(Stored data entries)

● ● ● ● ● ● ●

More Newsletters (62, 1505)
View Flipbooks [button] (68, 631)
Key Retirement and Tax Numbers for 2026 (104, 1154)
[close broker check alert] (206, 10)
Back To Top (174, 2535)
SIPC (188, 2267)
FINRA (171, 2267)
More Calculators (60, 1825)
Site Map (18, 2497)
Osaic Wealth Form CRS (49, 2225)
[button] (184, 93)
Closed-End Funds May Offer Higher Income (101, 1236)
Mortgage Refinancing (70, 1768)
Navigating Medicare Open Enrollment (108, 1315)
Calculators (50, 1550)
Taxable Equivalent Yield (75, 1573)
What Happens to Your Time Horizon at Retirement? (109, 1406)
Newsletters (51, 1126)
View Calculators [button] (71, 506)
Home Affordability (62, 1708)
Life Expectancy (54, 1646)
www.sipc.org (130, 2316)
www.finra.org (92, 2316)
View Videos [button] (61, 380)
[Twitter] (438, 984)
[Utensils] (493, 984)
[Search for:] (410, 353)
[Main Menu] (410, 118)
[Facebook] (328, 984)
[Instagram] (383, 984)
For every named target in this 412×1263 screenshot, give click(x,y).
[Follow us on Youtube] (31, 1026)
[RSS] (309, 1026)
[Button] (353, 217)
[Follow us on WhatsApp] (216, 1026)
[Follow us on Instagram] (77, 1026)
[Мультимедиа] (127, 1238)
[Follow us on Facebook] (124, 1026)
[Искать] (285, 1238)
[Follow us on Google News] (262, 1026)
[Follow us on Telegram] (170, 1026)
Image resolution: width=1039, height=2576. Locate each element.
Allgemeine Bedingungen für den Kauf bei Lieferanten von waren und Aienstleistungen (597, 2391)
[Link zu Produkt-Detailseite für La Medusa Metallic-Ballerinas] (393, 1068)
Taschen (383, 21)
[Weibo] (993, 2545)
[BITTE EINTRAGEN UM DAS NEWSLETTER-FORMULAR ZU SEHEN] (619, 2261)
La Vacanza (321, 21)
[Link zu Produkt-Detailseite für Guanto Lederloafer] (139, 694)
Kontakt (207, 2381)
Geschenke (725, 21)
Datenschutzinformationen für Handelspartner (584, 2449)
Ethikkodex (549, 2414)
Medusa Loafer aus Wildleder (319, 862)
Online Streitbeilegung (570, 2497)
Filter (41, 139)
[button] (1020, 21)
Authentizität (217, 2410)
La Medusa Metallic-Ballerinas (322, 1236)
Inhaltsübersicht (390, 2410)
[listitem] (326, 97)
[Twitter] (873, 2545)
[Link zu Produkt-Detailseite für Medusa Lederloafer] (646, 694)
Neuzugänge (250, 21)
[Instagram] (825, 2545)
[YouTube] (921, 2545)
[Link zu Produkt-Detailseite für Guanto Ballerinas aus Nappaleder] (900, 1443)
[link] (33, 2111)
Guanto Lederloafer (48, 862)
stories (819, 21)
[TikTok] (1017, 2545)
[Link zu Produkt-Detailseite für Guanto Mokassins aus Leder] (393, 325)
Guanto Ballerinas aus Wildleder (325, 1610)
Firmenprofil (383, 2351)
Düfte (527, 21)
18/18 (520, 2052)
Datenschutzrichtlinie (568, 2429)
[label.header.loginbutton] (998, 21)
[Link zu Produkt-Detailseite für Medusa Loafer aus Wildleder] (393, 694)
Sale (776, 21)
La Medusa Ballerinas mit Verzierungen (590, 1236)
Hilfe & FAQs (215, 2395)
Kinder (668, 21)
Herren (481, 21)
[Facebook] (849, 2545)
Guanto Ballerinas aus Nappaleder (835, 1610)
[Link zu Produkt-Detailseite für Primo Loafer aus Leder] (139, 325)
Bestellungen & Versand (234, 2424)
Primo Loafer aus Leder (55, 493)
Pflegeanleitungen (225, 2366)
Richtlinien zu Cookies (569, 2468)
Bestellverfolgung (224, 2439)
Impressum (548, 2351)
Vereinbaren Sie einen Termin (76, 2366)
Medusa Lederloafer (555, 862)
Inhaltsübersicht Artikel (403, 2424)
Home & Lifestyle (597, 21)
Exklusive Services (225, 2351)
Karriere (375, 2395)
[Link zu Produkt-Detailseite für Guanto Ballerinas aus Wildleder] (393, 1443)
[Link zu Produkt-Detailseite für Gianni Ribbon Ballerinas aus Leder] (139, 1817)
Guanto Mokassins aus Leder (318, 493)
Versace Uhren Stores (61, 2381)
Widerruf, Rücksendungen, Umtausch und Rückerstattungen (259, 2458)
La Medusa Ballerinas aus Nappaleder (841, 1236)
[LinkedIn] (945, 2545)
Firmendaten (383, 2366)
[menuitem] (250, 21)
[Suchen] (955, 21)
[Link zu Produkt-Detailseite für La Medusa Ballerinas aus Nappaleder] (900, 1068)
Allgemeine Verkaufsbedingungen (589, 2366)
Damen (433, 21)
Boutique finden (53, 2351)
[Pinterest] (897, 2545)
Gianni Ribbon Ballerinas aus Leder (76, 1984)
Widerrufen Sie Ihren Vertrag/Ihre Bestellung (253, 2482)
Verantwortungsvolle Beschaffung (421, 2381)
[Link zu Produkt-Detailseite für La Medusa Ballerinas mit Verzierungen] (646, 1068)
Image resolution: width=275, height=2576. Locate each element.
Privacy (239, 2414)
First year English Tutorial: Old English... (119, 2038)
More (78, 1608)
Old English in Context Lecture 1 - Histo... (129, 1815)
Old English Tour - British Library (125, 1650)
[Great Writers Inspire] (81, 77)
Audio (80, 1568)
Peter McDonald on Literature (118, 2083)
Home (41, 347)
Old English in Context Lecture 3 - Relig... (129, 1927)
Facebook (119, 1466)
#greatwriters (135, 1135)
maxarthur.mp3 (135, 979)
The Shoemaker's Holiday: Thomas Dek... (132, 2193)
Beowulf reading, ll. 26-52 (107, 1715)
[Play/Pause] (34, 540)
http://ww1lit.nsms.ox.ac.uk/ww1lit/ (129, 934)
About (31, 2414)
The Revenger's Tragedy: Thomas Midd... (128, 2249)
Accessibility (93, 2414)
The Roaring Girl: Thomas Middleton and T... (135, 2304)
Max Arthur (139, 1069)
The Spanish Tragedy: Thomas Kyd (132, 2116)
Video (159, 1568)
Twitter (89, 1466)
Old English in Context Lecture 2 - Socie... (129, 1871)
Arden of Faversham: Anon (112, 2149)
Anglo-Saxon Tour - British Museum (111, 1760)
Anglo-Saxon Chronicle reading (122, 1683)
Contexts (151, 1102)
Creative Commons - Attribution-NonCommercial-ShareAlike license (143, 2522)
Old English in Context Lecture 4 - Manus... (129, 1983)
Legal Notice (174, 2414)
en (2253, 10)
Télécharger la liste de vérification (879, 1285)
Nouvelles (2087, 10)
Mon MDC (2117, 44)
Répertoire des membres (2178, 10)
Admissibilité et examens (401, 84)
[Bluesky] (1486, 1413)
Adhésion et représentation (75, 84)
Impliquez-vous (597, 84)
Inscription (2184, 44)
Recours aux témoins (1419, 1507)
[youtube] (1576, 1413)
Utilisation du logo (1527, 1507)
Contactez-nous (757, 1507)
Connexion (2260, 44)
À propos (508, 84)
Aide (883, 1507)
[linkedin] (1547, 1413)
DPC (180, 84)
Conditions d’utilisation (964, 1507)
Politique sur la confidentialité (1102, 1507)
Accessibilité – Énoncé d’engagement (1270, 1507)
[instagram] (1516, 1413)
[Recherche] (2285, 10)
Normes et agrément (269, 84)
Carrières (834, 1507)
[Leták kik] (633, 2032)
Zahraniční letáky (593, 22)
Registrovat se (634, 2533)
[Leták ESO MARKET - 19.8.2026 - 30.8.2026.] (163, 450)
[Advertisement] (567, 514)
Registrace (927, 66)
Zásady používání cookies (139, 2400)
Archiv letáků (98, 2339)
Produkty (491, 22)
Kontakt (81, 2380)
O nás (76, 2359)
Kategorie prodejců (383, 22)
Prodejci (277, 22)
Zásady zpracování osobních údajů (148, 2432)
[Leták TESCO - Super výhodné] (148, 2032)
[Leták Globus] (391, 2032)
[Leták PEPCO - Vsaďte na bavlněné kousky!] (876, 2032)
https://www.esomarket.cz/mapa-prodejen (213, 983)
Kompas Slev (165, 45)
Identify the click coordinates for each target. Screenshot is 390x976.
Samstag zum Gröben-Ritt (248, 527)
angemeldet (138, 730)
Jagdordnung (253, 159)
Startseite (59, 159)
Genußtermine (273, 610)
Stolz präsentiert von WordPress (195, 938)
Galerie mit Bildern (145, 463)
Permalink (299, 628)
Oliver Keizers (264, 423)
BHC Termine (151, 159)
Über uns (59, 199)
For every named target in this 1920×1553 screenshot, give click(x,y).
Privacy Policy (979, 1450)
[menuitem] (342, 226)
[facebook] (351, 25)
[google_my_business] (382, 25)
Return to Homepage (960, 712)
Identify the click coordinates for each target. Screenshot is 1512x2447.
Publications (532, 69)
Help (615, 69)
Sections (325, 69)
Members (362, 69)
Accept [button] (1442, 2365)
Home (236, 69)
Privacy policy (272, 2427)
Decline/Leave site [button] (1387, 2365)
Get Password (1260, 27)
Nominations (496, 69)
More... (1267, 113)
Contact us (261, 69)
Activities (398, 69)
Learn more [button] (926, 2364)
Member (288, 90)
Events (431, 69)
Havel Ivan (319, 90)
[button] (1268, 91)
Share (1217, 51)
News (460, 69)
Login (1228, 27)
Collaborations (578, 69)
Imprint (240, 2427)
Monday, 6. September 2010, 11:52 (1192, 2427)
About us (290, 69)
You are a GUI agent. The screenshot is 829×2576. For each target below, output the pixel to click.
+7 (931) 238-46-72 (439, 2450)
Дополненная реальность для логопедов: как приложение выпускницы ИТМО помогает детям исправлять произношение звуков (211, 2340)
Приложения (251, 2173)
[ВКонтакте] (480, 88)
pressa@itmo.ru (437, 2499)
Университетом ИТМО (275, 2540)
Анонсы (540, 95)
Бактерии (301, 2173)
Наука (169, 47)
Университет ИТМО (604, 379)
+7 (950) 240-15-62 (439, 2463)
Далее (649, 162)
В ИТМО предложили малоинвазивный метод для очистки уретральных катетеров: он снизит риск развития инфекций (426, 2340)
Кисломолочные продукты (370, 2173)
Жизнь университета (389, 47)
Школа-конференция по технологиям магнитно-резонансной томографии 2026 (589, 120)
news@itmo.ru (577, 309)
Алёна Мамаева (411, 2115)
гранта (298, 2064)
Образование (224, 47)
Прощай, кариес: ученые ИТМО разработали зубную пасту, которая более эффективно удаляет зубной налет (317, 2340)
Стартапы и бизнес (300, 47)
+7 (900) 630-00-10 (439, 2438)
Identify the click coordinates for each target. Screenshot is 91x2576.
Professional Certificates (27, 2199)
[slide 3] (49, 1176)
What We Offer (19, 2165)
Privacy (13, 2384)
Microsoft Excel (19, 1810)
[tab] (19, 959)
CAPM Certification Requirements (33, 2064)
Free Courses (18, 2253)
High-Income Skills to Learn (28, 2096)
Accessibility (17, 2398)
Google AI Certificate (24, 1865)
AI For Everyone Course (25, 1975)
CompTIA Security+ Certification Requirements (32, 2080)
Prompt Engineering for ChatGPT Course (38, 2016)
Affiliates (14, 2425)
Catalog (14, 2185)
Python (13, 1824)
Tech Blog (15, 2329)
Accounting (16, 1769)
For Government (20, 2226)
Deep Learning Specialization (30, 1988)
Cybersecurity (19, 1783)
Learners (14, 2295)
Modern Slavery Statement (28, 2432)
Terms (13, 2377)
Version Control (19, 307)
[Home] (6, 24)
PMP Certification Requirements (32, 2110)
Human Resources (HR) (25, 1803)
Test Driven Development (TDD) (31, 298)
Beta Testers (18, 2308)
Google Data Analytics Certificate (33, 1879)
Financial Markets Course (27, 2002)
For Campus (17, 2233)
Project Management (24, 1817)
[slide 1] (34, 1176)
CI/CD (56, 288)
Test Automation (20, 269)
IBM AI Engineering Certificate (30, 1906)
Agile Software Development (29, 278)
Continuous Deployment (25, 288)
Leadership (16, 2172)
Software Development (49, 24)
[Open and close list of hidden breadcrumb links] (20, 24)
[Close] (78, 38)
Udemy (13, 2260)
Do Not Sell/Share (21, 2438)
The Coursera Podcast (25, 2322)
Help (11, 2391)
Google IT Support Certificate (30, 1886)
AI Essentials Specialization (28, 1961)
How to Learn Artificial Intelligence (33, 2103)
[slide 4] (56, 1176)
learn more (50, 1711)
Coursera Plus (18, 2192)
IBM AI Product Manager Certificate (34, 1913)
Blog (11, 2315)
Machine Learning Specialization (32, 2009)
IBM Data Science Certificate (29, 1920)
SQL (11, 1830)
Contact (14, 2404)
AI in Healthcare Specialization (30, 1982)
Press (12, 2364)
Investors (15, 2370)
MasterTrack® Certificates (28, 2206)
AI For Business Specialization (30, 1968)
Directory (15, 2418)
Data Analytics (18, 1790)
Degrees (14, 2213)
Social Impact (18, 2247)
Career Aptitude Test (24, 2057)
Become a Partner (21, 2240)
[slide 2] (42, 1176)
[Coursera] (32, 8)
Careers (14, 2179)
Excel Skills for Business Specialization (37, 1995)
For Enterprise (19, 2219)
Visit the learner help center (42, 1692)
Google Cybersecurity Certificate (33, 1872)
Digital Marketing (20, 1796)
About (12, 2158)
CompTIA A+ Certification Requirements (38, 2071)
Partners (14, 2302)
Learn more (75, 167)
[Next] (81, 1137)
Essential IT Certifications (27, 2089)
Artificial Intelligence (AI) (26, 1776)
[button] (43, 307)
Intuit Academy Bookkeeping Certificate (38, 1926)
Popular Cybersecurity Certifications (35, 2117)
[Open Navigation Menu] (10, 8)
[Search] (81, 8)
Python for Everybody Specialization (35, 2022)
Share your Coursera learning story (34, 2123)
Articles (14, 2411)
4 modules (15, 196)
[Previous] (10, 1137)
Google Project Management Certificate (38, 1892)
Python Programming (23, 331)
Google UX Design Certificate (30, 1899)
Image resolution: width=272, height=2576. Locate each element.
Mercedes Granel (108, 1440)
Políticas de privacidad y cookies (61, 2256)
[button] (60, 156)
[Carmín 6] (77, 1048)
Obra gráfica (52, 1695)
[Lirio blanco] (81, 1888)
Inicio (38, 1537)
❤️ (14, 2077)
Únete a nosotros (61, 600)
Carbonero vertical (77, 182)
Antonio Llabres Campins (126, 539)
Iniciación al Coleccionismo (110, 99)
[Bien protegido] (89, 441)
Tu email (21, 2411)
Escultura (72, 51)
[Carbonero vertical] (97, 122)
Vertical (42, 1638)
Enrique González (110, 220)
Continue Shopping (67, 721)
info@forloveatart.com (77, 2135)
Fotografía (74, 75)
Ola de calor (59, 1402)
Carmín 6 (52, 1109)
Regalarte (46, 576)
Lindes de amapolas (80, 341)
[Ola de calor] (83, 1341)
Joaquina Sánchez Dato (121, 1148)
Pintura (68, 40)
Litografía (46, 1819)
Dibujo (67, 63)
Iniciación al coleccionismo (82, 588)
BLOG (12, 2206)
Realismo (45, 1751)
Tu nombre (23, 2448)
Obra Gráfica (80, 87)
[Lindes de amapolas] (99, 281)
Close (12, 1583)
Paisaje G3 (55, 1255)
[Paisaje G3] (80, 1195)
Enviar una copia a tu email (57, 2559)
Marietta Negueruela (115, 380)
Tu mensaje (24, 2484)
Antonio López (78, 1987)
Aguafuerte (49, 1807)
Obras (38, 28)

● ● ● ● ● ● ●

• Brief:
Beginning at the line with "[slide 2] (42, 1176)" and stopping after the line with "Mercedes Granel (108, 1440)", please write out every line of the data above exactly and nothing else.

• Exercise result:
[slide 2] (42, 1176)
[Coursera] (32, 8)
Careers (14, 2179)
Excel Skills for Business Specialization (37, 1995)
For Enterprise (19, 2219)
Visit the learner help center (42, 1692)
Google Cybersecurity Certificate (33, 1872)
Digital Marketing (20, 1796)
About (12, 2158)
CompTIA A+ Certification Requirements (38, 2071)
Partners (14, 2302)
Learn more (75, 167)
[Next] (81, 1137)
Essential IT Certifications (27, 2089)
Artificial Intelligence (AI) (26, 1776)
[button] (43, 307)
Intuit Academy Bookkeeping Certificate (38, 1926)
Popular Cybersecurity Certifications (35, 2117)
[Open Navigation Menu] (10, 8)
[Search] (81, 8)
Python for Everybody Specialization (35, 2022)
Share your Coursera learning story (34, 2123)
Articles (14, 2411)
4 modules (15, 196)
[Previous] (10, 1137)
Google Project Management Certificate (38, 1892)
Python Programming (23, 331)
Google UX Design Certificate (30, 1899)
Image resolution: width=272, height=2576. Locate each element.
Mercedes Granel (108, 1440)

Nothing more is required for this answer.